Choć przyznam, że nadal mam jakiś opór, żeby się zabrać za jego pełnometrażowe fabuły. Widziałem natomiast dwa krótkie metraże z początków jego kariery - etiudę "Umieranko" oraz dokument (ale w takim sensie, w jakim dokumentem są np. filmy Wiszniewskiego) "Ładny dzień". To bardzo ciekawe i niezwykłe filmy, które w ogóle sprawiły, że zechciałem się zainteresować Kolskim. Szczególnie "Ładny dzień" zaliczyłbym do najlepszych krótkich metraży, jakie widziałem. W sumie szkoda, że Kolski poszedł potem chyba trochę inną drogą niż ta, którą wyznaczały te filmy.
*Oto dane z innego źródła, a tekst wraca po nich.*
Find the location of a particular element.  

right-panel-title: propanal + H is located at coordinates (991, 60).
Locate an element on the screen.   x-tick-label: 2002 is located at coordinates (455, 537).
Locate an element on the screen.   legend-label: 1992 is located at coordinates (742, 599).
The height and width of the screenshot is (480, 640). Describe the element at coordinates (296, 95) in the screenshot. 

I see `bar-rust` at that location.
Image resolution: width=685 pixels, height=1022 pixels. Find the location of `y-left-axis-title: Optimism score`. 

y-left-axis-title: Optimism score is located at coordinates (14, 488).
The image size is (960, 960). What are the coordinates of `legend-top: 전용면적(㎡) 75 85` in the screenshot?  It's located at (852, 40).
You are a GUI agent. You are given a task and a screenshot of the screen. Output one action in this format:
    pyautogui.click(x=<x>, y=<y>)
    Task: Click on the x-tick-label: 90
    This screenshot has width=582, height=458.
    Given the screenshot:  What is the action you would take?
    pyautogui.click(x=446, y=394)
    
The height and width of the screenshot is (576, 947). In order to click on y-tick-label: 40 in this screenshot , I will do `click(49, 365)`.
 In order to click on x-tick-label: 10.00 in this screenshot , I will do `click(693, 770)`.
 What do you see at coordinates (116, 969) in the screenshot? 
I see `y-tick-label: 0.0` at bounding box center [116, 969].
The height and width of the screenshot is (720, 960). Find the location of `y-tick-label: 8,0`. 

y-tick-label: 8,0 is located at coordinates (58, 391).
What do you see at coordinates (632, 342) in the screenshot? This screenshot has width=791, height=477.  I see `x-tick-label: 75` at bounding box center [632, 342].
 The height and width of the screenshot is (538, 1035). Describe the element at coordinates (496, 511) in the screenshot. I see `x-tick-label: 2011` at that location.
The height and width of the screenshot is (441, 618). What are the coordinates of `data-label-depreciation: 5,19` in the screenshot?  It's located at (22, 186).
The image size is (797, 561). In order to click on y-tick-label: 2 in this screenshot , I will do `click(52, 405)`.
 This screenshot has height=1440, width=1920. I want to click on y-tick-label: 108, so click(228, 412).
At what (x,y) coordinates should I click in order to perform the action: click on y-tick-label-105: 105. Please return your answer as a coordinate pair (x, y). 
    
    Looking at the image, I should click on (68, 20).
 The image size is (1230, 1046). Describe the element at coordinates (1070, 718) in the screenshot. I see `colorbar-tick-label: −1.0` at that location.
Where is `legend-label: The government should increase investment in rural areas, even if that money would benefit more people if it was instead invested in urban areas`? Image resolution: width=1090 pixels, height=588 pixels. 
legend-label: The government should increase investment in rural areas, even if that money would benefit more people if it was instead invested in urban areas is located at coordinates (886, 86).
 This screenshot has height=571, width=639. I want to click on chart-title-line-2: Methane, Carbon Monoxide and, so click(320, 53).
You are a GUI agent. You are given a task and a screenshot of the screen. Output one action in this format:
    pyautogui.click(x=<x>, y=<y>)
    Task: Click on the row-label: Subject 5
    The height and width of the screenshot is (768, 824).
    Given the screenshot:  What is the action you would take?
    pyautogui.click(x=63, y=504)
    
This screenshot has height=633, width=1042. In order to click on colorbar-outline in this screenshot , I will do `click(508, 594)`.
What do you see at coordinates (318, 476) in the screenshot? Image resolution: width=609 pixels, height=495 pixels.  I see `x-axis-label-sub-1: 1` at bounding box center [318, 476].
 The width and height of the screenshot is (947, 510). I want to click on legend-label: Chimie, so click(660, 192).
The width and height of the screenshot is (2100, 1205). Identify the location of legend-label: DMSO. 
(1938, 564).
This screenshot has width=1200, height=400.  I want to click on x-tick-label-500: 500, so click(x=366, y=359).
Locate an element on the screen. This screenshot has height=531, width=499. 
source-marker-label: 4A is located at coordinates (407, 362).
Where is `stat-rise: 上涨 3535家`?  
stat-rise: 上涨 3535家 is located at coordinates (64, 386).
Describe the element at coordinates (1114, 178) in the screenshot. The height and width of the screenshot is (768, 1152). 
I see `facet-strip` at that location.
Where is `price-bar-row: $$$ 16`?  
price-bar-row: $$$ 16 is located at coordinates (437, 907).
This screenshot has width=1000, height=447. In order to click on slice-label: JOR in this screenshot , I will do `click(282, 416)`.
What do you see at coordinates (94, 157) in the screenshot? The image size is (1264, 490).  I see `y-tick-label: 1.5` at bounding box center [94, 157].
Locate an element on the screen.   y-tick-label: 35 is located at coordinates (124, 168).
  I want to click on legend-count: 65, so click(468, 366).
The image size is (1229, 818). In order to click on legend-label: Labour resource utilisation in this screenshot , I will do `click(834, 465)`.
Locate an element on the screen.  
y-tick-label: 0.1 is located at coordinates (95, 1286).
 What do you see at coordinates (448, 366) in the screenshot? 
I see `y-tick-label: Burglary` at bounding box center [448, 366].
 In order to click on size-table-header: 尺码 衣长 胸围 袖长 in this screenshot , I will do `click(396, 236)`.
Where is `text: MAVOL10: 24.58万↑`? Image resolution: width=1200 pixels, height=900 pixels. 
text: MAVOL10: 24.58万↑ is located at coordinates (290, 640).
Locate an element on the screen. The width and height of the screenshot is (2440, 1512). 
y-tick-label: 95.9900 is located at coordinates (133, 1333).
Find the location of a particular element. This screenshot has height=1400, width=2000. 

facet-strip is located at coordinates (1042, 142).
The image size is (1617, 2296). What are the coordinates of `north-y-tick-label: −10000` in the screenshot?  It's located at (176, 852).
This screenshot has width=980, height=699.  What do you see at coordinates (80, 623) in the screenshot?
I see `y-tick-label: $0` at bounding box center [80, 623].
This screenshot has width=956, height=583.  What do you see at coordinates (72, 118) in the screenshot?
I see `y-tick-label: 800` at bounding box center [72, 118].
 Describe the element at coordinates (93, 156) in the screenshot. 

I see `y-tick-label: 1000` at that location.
Zachęcam, żeby spróbować ich poszukać i je obejrzeć. Podobały mi się też teledyski do muzyki Ciechowskiego, które zostały skompilowane w filmie "Ojdadana", ale tego rodzaju twórczość rządzi się trochę innymi prawami, aczkolwiek też mogę ją polecić.
No i na koniec powinienem jeszcze wspomnieć o tym, że muszę w końcu zobaczyć kiedyś "Historię kina w Popielawach", gdzie to pojawia się fragment "Kolorowych pończoch" Nasfetera.
Ponoć (informacja od wyżej wymienionej Pani Profesor) pierwotnie miał tam się znaleźć fragment "Rashomona" Kurosawy; tym bardziej więc interesujące wydaje się, że akurat film Nasfetera stał się jego zamiennikiem.
Zresztą w ogóle ciekawe, dlaczego Kolski spośród tylu filmów zdecydował się na te "Kolorowe pończochy", które przecież były wówczas i są nadal filmem raczej zapomnianym i zakurzonym; przypuszczam, że niemało dzisiejszych widzów kojarzących Nasfetera poznało go dzięki filmowi dość popularnego swego czasu Kolskiego.